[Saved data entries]
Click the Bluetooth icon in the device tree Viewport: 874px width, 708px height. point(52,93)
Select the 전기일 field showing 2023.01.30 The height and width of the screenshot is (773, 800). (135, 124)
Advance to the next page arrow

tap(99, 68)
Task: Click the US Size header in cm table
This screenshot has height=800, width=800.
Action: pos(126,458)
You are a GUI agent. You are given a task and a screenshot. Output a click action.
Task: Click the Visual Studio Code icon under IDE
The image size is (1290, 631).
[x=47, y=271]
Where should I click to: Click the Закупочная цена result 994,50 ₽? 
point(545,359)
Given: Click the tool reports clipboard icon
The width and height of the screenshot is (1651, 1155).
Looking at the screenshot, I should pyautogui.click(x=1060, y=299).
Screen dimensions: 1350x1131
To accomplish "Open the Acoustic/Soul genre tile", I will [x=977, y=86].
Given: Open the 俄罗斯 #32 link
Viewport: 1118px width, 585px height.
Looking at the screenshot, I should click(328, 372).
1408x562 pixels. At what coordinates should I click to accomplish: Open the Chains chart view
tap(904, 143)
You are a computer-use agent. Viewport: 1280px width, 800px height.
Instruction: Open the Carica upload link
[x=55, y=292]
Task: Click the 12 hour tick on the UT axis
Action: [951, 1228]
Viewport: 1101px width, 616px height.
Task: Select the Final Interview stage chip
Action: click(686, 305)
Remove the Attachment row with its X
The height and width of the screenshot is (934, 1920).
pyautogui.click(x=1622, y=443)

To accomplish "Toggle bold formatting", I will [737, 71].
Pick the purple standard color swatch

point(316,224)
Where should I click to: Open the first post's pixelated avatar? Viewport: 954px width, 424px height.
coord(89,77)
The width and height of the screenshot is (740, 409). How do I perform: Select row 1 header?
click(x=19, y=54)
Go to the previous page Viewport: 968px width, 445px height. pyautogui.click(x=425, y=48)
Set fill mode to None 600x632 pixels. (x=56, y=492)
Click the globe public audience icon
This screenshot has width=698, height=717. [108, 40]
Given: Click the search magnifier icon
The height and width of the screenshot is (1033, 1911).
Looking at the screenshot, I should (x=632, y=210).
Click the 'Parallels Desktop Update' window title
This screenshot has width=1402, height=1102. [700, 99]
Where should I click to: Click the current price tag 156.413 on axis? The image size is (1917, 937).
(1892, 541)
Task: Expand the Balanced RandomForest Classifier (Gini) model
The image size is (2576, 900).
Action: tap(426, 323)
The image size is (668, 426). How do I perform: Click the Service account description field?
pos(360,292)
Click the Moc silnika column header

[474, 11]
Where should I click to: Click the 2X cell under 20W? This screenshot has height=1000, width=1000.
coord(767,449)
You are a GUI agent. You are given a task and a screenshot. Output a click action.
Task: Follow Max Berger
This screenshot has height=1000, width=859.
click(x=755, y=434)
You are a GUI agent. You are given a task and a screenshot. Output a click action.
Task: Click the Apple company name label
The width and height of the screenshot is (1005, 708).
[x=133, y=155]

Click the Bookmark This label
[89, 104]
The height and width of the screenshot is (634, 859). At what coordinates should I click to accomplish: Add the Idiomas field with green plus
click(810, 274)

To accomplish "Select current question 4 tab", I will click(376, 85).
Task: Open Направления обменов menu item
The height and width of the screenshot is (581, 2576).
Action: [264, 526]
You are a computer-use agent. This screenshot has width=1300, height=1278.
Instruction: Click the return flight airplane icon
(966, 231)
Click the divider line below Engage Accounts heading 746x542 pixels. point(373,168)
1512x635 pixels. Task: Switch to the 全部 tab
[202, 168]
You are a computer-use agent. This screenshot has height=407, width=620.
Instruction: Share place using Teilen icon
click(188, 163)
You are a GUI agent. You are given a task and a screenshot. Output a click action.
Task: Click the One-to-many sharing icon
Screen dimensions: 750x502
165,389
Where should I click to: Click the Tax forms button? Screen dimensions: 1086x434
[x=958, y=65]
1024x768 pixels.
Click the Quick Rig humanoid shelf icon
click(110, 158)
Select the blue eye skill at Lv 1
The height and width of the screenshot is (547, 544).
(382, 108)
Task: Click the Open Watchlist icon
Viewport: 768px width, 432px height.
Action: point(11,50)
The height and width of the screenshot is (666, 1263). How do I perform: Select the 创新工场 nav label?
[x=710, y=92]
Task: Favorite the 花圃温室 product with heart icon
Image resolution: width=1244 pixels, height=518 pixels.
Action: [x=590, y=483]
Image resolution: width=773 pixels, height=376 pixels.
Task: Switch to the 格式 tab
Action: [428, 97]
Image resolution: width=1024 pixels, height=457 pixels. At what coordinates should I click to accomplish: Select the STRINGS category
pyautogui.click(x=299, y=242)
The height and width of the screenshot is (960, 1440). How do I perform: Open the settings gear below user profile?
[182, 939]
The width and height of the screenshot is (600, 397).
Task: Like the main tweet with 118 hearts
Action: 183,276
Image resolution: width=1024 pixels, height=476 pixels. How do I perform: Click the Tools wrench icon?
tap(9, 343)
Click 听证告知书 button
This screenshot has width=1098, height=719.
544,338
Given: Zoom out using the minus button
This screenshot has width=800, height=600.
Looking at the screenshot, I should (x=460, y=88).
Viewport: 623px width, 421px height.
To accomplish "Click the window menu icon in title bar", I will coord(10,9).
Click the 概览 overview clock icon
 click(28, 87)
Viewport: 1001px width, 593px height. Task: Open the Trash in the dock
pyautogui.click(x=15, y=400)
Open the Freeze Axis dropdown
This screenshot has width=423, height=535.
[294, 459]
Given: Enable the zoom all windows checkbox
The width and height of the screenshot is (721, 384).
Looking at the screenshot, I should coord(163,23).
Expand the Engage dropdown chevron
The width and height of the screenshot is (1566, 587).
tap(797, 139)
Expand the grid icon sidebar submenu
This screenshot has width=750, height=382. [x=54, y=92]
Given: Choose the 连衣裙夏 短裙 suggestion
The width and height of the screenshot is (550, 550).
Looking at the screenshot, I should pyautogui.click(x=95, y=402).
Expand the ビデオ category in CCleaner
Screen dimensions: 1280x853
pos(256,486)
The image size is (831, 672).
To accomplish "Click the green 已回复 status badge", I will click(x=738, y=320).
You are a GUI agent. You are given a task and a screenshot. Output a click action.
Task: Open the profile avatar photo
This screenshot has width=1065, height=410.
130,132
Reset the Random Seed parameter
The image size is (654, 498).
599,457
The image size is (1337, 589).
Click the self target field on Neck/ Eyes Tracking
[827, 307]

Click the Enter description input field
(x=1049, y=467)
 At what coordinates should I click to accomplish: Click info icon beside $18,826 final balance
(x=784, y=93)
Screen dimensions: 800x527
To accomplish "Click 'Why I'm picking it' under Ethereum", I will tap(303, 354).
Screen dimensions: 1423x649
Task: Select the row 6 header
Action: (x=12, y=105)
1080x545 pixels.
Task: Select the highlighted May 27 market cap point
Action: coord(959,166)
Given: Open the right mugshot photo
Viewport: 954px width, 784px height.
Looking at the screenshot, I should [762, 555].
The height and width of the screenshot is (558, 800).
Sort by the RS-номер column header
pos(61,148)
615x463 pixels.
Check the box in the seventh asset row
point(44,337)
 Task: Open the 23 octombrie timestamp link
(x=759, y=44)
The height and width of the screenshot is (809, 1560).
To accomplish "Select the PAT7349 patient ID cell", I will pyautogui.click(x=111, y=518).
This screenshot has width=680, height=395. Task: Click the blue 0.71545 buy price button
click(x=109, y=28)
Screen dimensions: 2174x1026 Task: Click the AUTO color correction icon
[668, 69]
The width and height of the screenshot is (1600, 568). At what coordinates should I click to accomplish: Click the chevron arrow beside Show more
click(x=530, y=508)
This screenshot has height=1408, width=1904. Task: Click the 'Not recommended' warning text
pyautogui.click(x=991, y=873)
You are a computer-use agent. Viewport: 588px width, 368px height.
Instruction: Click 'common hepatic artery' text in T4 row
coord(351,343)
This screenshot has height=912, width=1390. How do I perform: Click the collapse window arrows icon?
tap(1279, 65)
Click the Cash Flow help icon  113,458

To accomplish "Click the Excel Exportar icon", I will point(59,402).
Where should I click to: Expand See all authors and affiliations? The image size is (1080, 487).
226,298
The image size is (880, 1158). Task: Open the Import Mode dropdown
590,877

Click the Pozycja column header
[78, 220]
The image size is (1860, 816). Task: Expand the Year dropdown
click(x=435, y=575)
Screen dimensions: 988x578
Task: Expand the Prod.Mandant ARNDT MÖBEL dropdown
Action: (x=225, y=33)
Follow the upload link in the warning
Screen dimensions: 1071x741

## TASK DIRECTIONS:
Set down, exactly as they appear above, all lines from the one that has "This screenshot has width=680, height=395." down to the one that has "You are a computer-use agent. Viewport: 588px", including those two and no others.

## EXERCISE OUTPUT:
This screenshot has width=680, height=395. Task: Click the blue 0.71545 buy price button
click(x=109, y=28)
Screen dimensions: 2174x1026 Task: Click the AUTO color correction icon
[668, 69]
The width and height of the screenshot is (1600, 568). At what coordinates should I click to accomplish: Click the chevron arrow beside Show more
click(x=530, y=508)
This screenshot has height=1408, width=1904. Task: Click the 'Not recommended' warning text
pyautogui.click(x=991, y=873)
You are a computer-use agent. Viewport: 588px width, 368px height.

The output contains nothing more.